## [Task requirements]
Please restate the records below word for word, leaving out every picture.

## [Source data]
◇ ◇ ◇ ◇ ◇

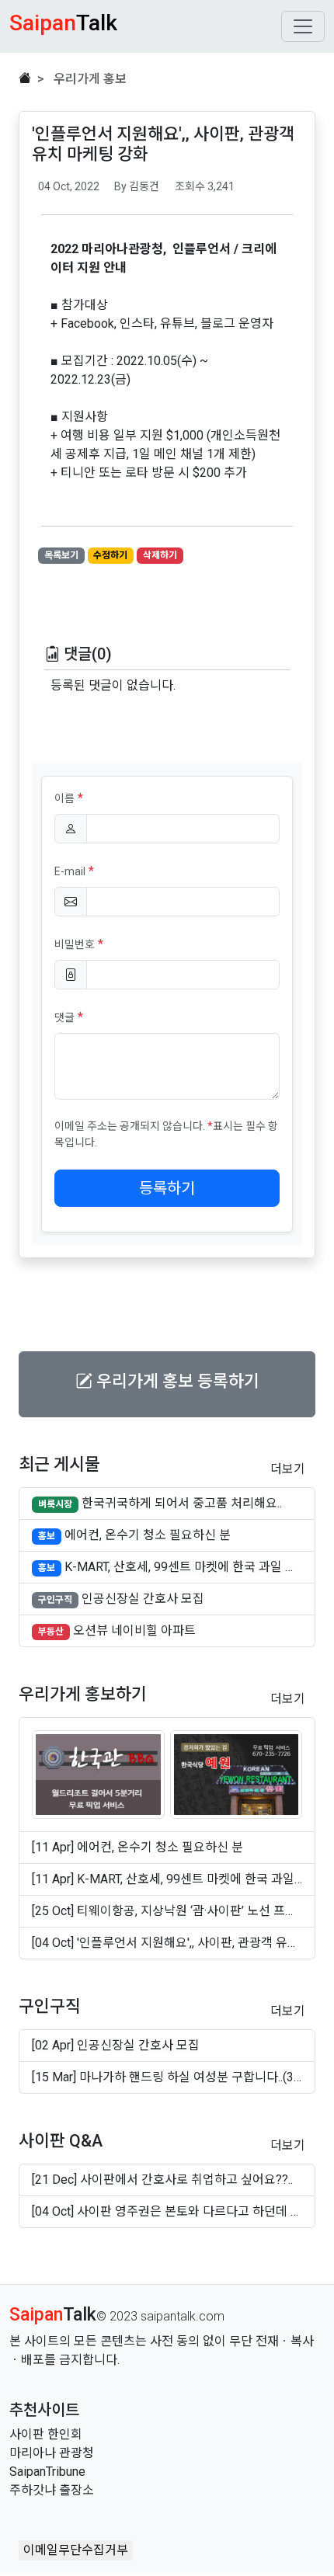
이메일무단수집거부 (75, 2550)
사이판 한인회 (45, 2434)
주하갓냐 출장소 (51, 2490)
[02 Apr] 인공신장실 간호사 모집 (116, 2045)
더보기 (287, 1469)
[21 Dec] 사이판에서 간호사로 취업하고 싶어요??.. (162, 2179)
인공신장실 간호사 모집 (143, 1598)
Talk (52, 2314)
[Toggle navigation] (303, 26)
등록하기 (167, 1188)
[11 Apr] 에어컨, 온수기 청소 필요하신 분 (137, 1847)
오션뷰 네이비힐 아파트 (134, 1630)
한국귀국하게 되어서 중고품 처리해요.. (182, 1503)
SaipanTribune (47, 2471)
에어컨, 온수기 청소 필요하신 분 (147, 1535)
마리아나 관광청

◇ ◇ ◇ ◇ ◇

## [Solution to this exercise]
이메일무단수집거부 (75, 2550)
사이판 한인회 (45, 2434)
주하갓냐 출장소 (51, 2490)
[02 Apr] 인공신장실 간호사 모집 (116, 2045)
더보기 (287, 1469)
[21 Dec] 사이판에서 간호사로 취업하고 싶어요??.. (162, 2179)
인공신장실 간호사 모집 (143, 1598)
Talk (52, 2314)
[Toggle navigation] (303, 26)
등록하기 (167, 1188)
[11 Apr] 에어컨, 온수기 청소 필요하신 분 (137, 1847)
오션뷰 네이비힐 아파트 (134, 1630)
한국귀국하게 되어서 중고품 처리해요.. (182, 1503)
SaipanTribune (47, 2471)
에어컨, 온수기 청소 필요하신 분 (147, 1535)
마리아나 관광청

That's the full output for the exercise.